Choosing between Classic and Single entity options
Choosing the best queuing option involves consideration of the types of analyses being run and the system the jobs are being run on. The following are some considerations to help guide this decision.
Classic
The Classic option would be beneficial in the following situations:
- Workflows containing parallel branches are commonly launched. Elements of such Workflows can be scheduled on multiple nodes. This potential for parallel execution of Workflow steps can yield shorter average running times, depending on other aspects of the setup (e.g. node or grid license availability). Time savings are most noticeable on systems with spare capacity when running Workflows with computationally intensive elements on parallel branches.
- Single tools are predominantly submitted, as opposed to Workflows. There is no need to change the default setting in this case, as the Single entity option only affects the way Workflows are handled.
- Job node setups only: Nodes have been dedicated to certain types of analyses If a job node has been configured to run only certain tasks (Server commands) as described in section 6.2.3, then, with the Classic option, this node can be used for those configured tasks, whether or not they are elements of a Workflow. This is not the case with the Single entity option where Workflows cannot be run on the job nodes configured like this.
Single entity
The Single entity option would be beneficial when the execution of Workflows is common, and:
- Workflows being submitted often consist of large number of steps and each step has small computational requirements. This is common when working with data from organisms with small genomes, such as bacterial or viral samples, or when working with enriched data from organisms with large genomes. Where scheduling overhead outweighs the net analysis time of a given Workflow step, the Single entity setting can yield many-fold improvements in overall sample throughput.

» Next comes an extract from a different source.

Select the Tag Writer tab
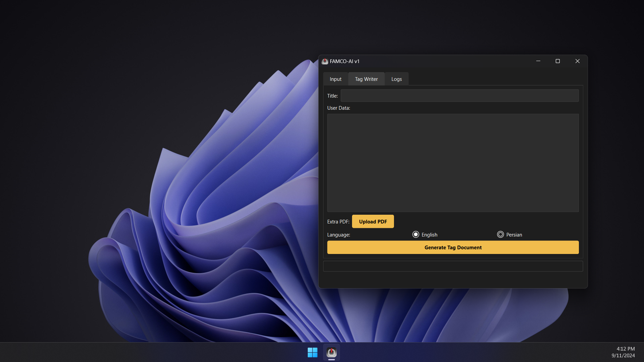The width and height of the screenshot is (644, 362). 366,79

- Nodes frequently run at capacity. By running an entire Workflow on a single node, the Single entity option can leverage caching mechanisms, aiding performance. When all nodes are busy much of the time, the opportunity for gains through concurrent processing of parallel Workflow branches on multiple nodes is much lower than on a system with spare capacity. On such a system, the Single entity option may thus yield overall performance gains, even when running Workflows containing elements with computationally intensive steps.
- The node hardware is homogeneous. All the nodes should be of a size that could handle all tasks in the Workflows being submitted.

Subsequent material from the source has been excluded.